5. The summons for revocation were canvassed by way of viva voce evidence.
6. Since the matter has been the subject of severe contestation between the parties hereto, it is necessary that I set out a summary of the evidence adduced in the court below.
7. PW1 Musabai Kasanga, mother to the deceased, testified that the deceased had two wives, Mwende and Mbete, and six children. The deceased married the 2nd wife, Mbete, after separation from the 1st wife, Mwende, and built her a house at home. They were in the process of organizing the traditional ceremony for the 2nd wife when the deceased fell ill and passed away before he could pay the dowry for her. She stated that dowry can be paid even after the death of a party under Kamba customs, and they were planning the same for the 2nd wife.

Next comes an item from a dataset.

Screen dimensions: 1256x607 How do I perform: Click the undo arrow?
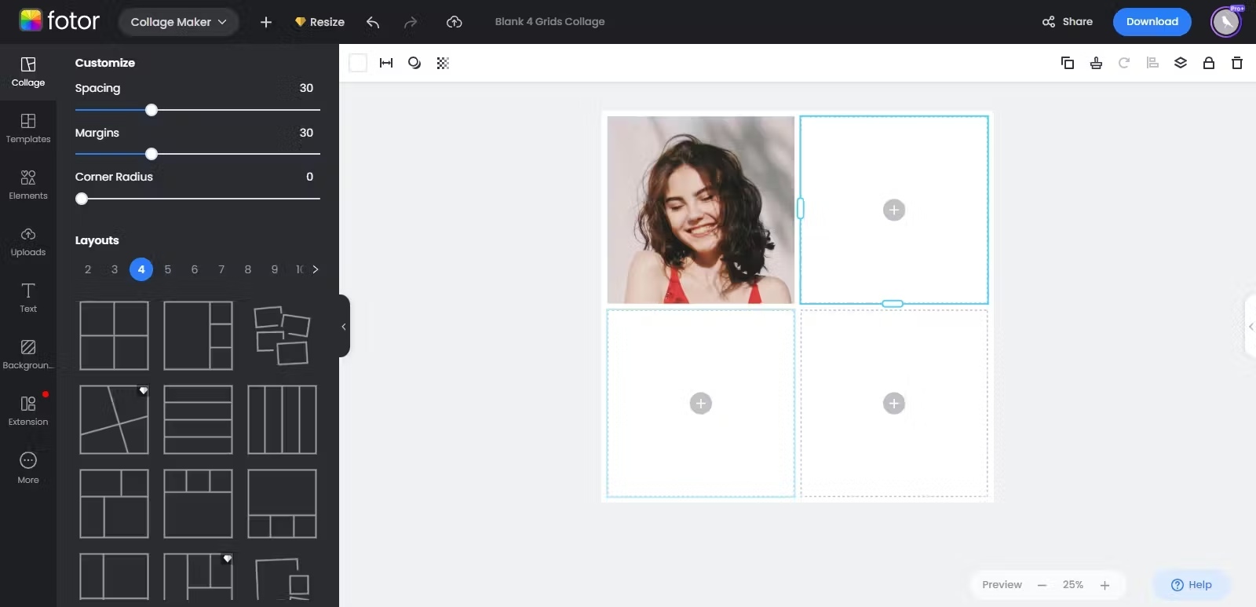coord(373,22)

8. During cross-examination, she stated that in Kamba customs, there are steps taken once a woman starts living with a man:-a.the relatives of the man must first go to the parents of the woman and inform them that their daughter is with their son;b.Secondly, they visit the parents of the woman to develop a friendship; andc.Thirdly, a meeting is organized to negotiate a dowry. The first is “nzeo”. She confirmed that the said steps were taken for the first wife, who still lives at home, and that the deceased is buried next to her house. She was not aware of any divorce ceremony under Kamba's custom in respect of the 1st wife, Mwende.

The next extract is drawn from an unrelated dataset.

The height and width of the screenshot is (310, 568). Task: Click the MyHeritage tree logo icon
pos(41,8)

9. It was her testimony that the ceremony of nzeo is essential to the marriage ceremony, and where it is not done, the marriage is not complete. During the ceremony, three goats are taken, two females and one male. The male goat is slaughtered, and its blood is mixed with traditional brew and given to the elders. After that, both families eat together. The brew mixed with blood from the goat is given to the bride's father. The bride's father must drink, and whatever remains is poured onto the ground in salutation to the ancestors. The goat's meat must be eaten, and another should be left. If nzeo is not done and a woman dies, then she is taken back to her parent’s home for burial.
10. She told the court that the 2nd wife, Mbete, had two children before she married the deceased, and they were blessed with one child with the deceased. When asked about the alleged fact that the petitioner had been married elsewhere by two different men, she stated that she was unaware of it. According to her nzeo cannot be done twice in respect of the same woman. She testified that she never accompanied the deceased to see the respondent’s parents, nor did the deceased visit them. She went with other women to see Mbete’s parents.

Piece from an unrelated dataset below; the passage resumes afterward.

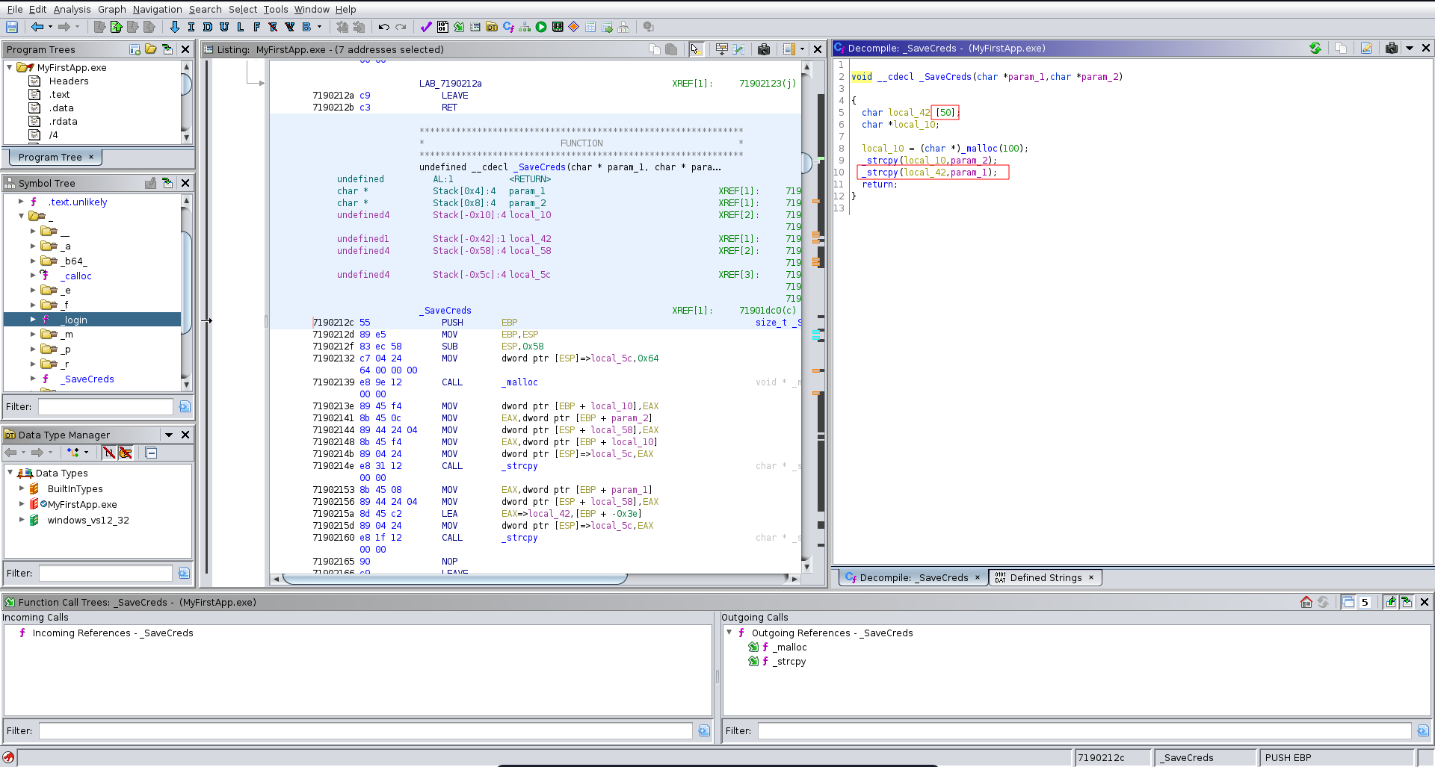The image size is (1435, 767).
Task: Open the Data Type Manager toolbar icon
Action: 492,27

11. It was her evidence that the 1st wife has the right to inherit part of the deceased's estate; however, in this case, she stated the 1st wife was uncooperative. She noted that it was the first wife, Mwende, who ought to be in charge of the deceased’s estate and that under Kamba customary law, the legal wife of the deceased and her children and the deceased parents are the heirs of his estate.
12. PW2 Mwende Mathila, aka Doris Mwende Juma, told the court that she married the deceased on 18th June 1992 and was blessed with three children: Rose Juma, Antony Kasanga Juma and Stella Juma. They went through all customary rites in 1998.
13. She stated that when she went to Kenya Ports Authority, she was shown the grant herein. She stated that had she been involved in the succession process, she would have had no worries about the appellant being an administrator because of how she lived with the deceased. She testified that the deceased never visited the appellant’s home despite the fact that they lived in her house in 2016 and 2017. She moved to the countryside in 2016 since the deceased, and the appellant lived in her house. Her evidence was that without the customary rites being performed, the appellant could not inherit the deceased’s property.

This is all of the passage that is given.